PhRMA says 52% of U.S. pharmacies and health care providers profits' from reimbursement for administering brand-name prescription drugs now comes through participation in the 340B program. The AHA calls the finding an example of drug companies deflecting attention away from the high prices they set.

PhRMA Says More than Half of Pharmacy and Provider Profits on Brand Drug Sales Come Through 340B

More than half (52%) of the $81 billion that U.S. pharmacies and health care providers collected in 2020 in reimbursement from payers for brand-name prescription drugs came through pharmacy and provider participation in the 340B program, up from 14% of the $24.7 billion they took in 2013, according to a new drug industry-funded study.

The American Hospital Association (AHA) dismissed the study as an attempt by brand drug manufacturers to deflect attention from their primary responsibility for high drug prices.

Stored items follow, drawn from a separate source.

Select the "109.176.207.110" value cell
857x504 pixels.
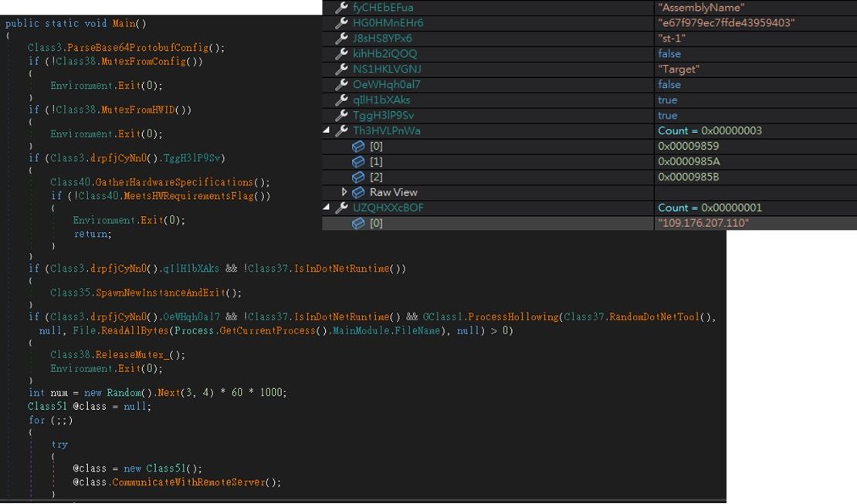click(703, 224)
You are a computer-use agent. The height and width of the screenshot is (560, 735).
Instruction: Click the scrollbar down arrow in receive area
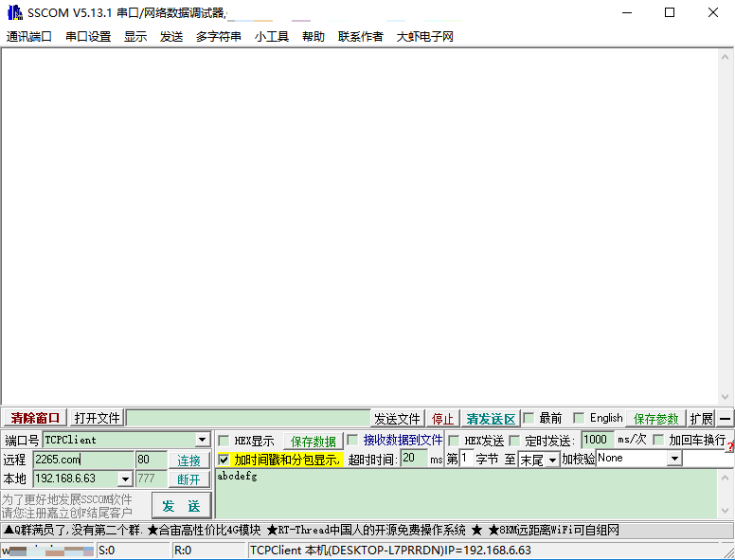[726, 398]
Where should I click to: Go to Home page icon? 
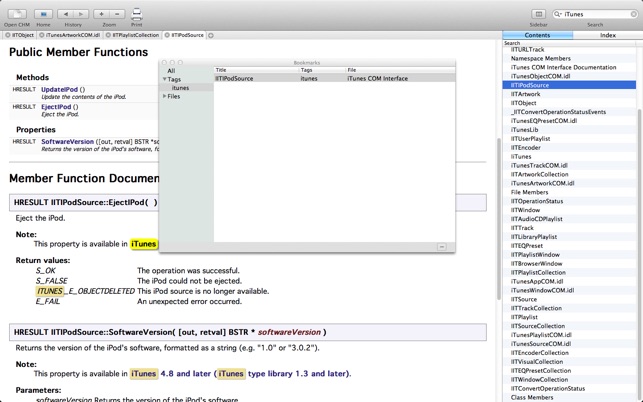[44, 14]
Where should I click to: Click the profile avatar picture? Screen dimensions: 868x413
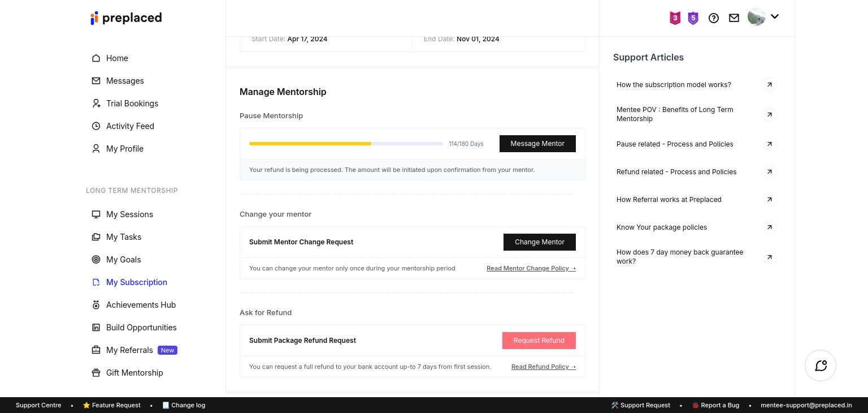point(756,17)
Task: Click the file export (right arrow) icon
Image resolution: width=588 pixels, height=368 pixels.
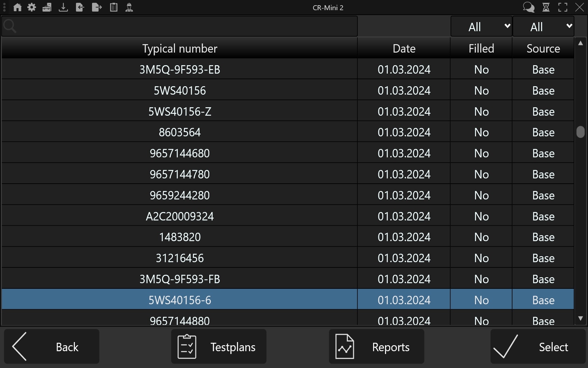Action: (97, 7)
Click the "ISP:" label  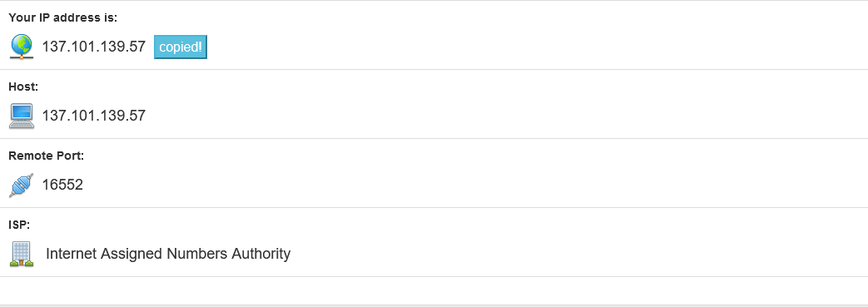(x=19, y=225)
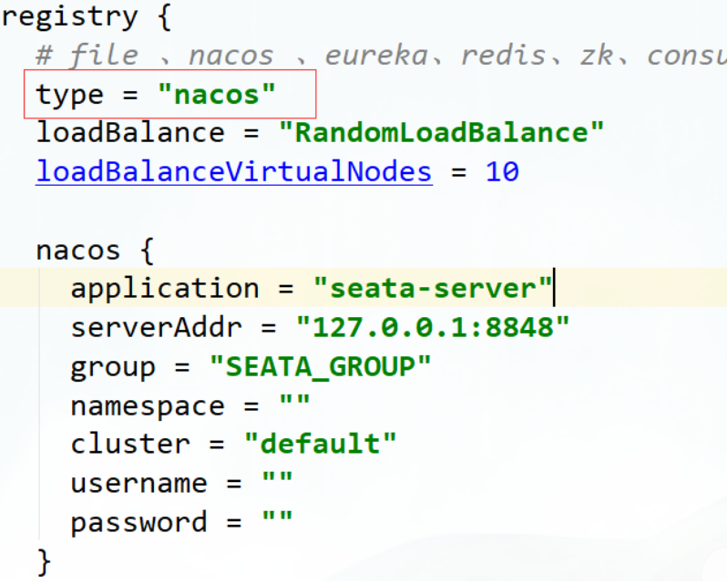Click the loadBalance property name
The height and width of the screenshot is (584, 728).
pyautogui.click(x=130, y=133)
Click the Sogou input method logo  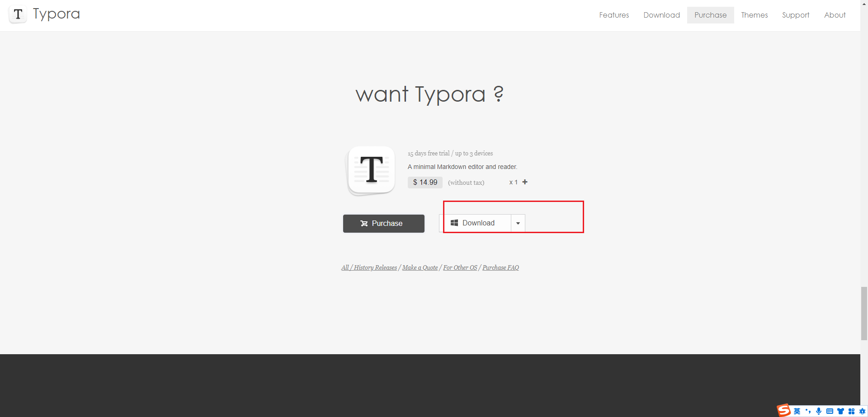point(784,410)
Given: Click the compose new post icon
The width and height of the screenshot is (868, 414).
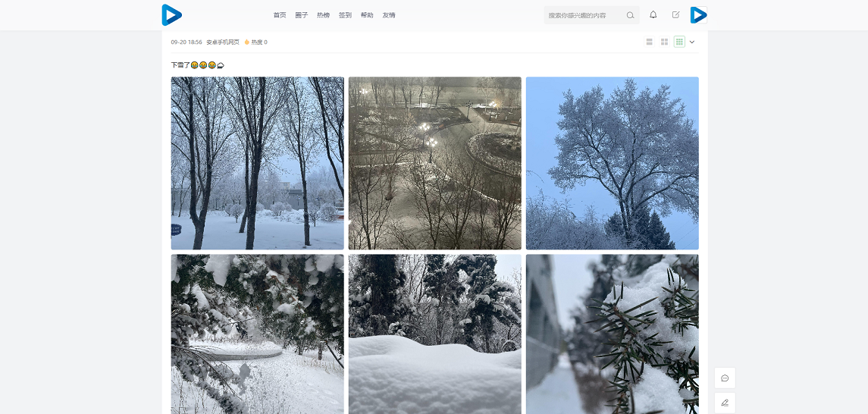Looking at the screenshot, I should (x=676, y=15).
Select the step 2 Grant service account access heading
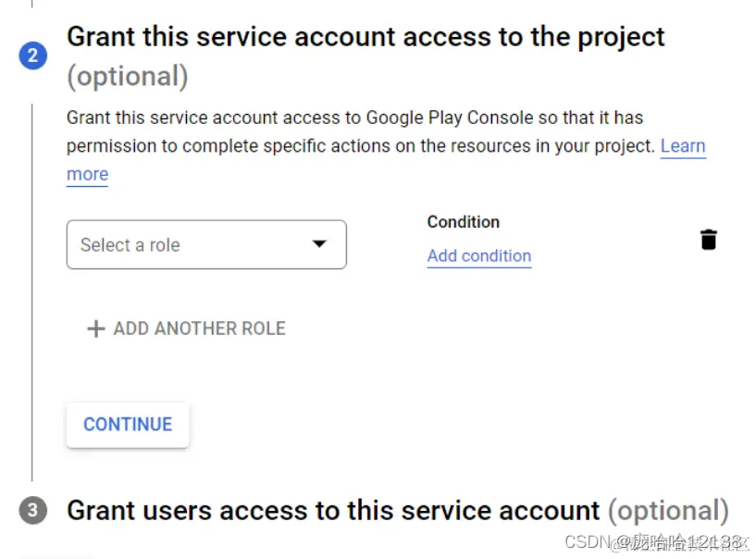The image size is (756, 559). click(366, 37)
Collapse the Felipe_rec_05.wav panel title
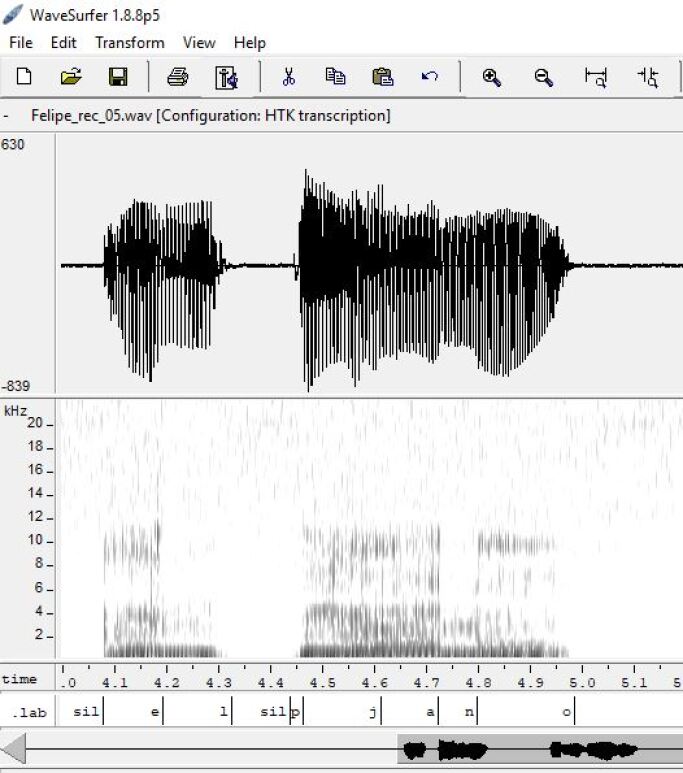The image size is (683, 773). (7, 116)
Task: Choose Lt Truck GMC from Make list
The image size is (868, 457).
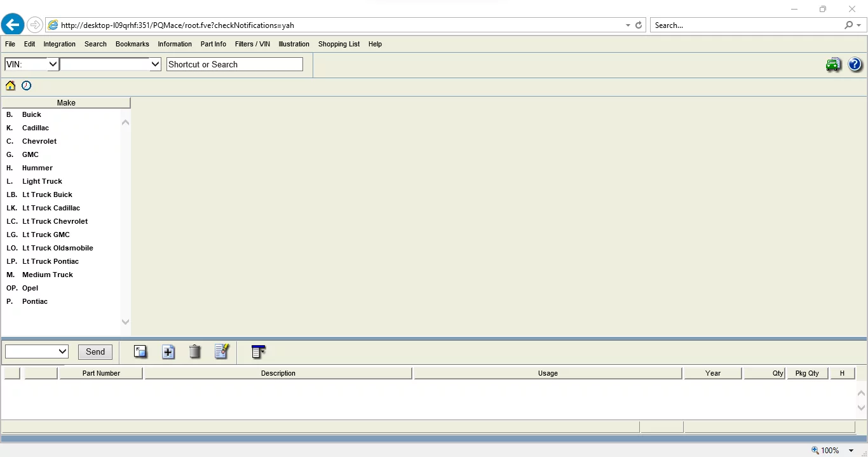Action: tap(46, 235)
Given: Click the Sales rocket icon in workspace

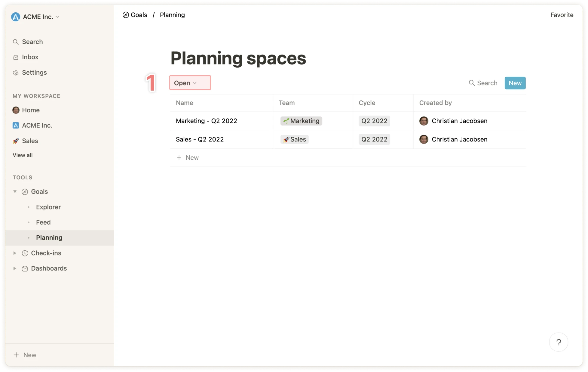Looking at the screenshot, I should coord(16,141).
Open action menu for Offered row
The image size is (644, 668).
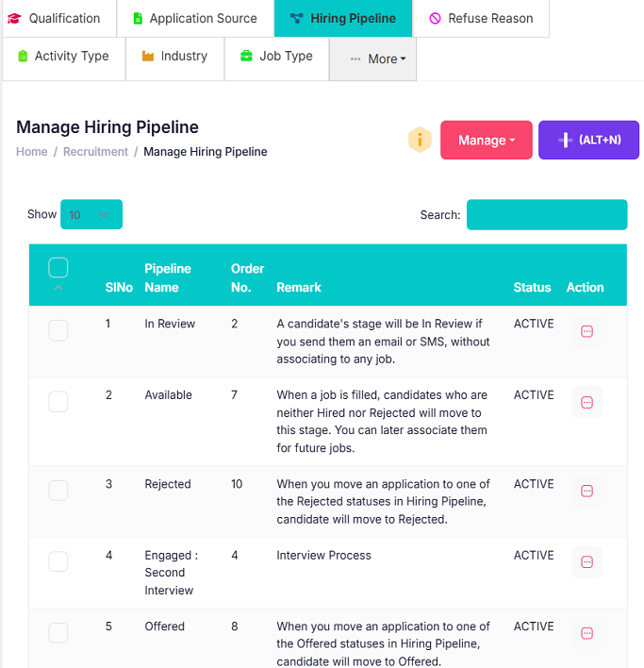(x=586, y=633)
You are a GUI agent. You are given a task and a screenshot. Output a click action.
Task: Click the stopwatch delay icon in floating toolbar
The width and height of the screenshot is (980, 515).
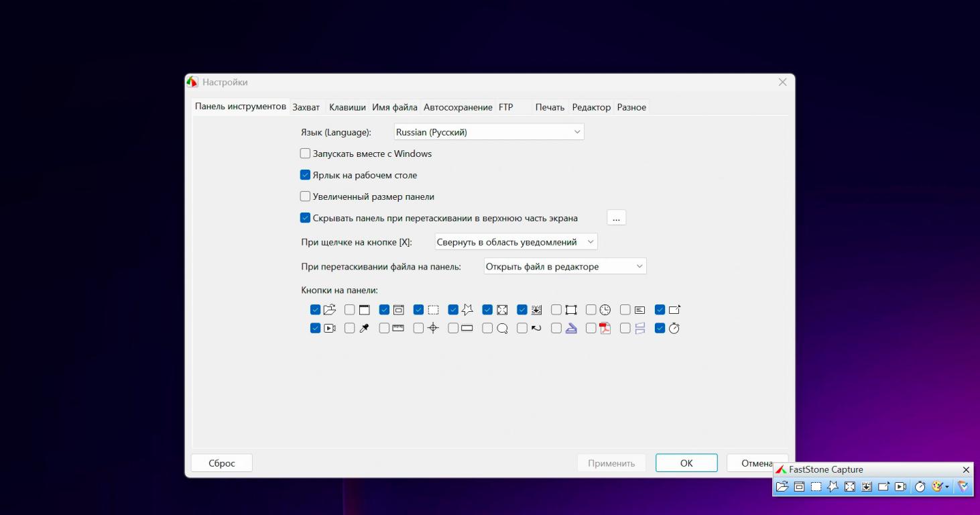920,487
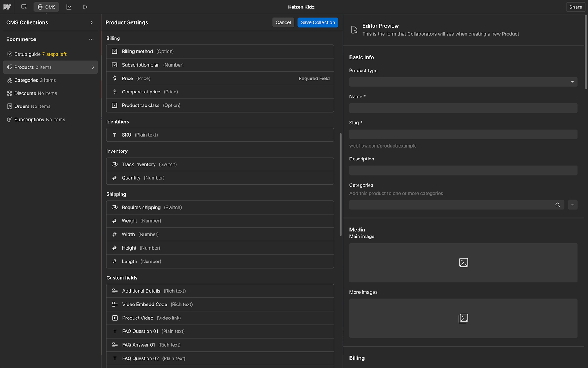Image resolution: width=588 pixels, height=368 pixels.
Task: Click the Webflow logo icon
Action: (7, 7)
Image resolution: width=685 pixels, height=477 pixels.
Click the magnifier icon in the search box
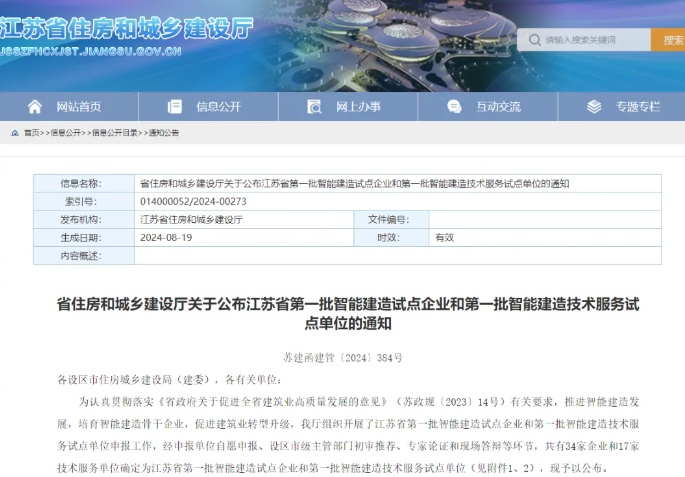532,40
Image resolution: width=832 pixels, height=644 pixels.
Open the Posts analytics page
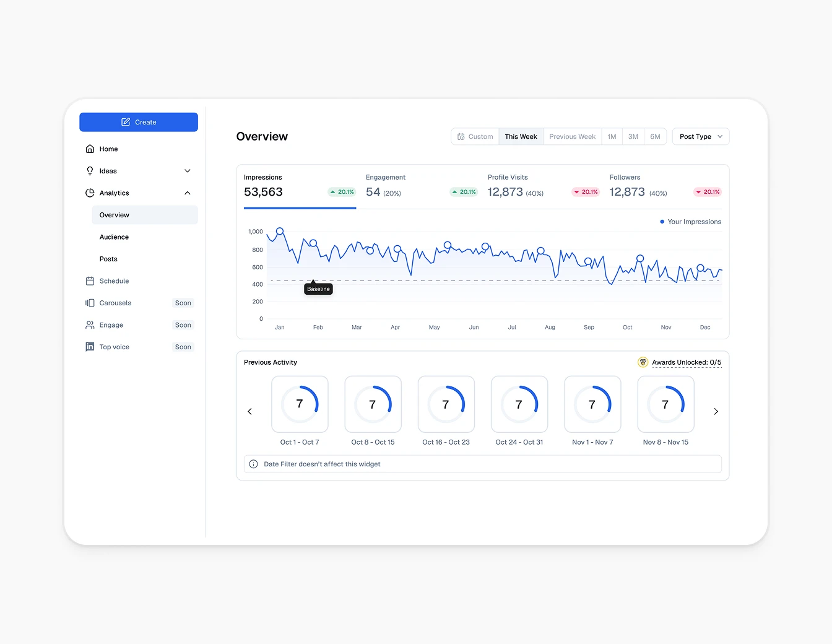point(108,259)
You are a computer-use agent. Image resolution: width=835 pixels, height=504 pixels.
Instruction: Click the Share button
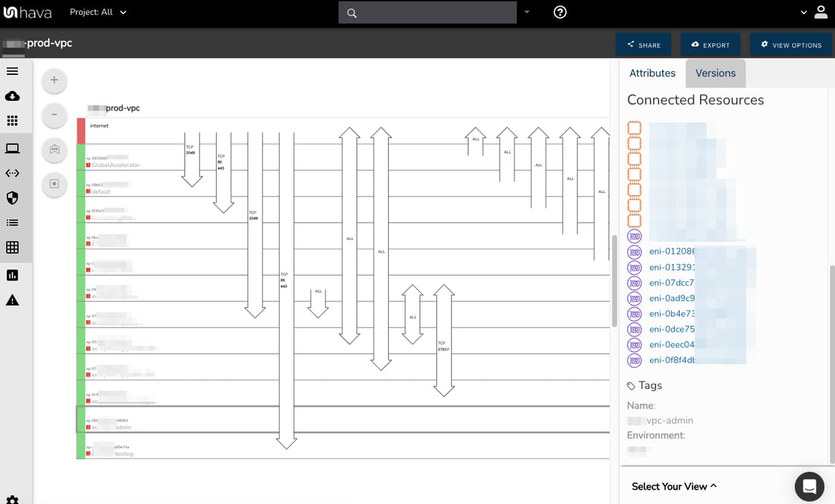click(644, 45)
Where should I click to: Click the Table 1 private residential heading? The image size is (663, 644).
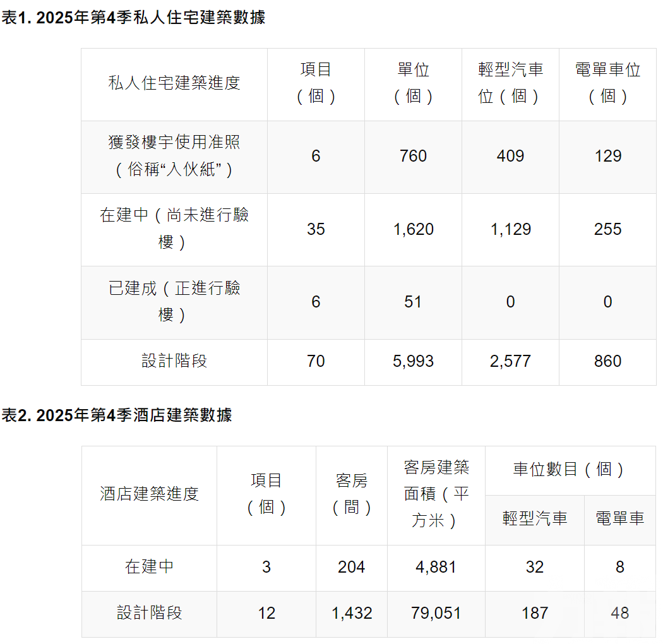[x=133, y=18]
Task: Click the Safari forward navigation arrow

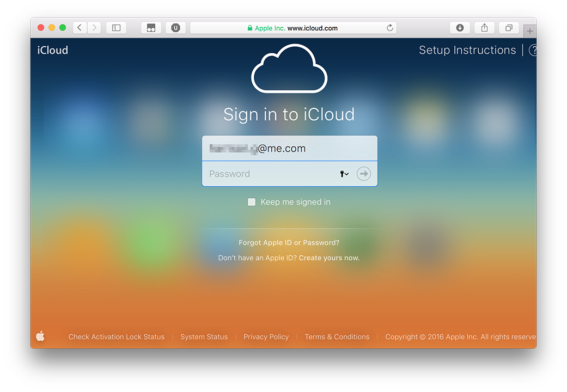Action: tap(94, 28)
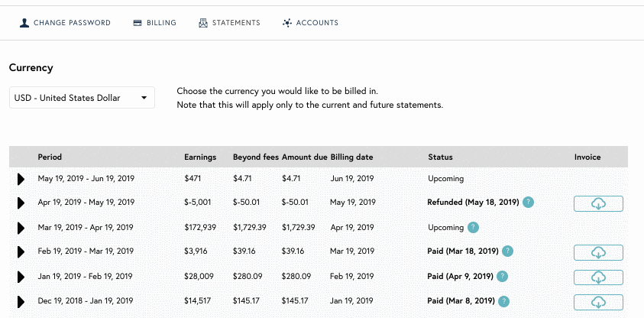Download the Dec 19 - Jan 19 invoice
Screen dimensions: 644x318
598,303
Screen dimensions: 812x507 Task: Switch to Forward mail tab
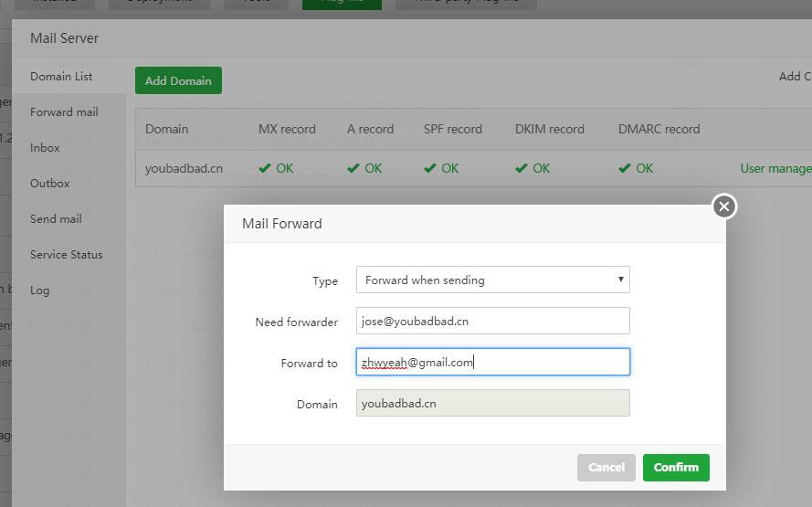pyautogui.click(x=64, y=111)
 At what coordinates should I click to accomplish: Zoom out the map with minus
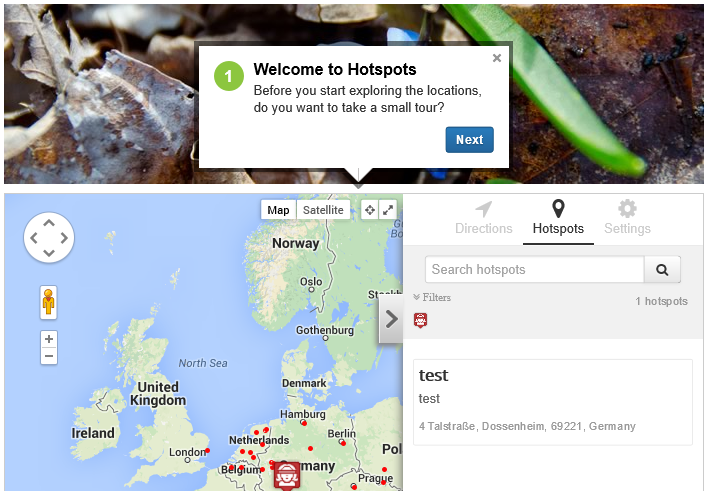coord(49,356)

The 340B pharmacy and provider revenue finding was in a broader study of profits on the sales of brand drugs by Berkeley Research Group (BRG) for the trade group Pharmaceutical Research and Manufacturers of America (PhRMA). It was released on Jan. 7.

According to the study, U.S. prescription drug spending (retail and non-retail, brand and generic) totaled $686.9 billion in 2020. Total spending for brand medicine was $517 billion, it said.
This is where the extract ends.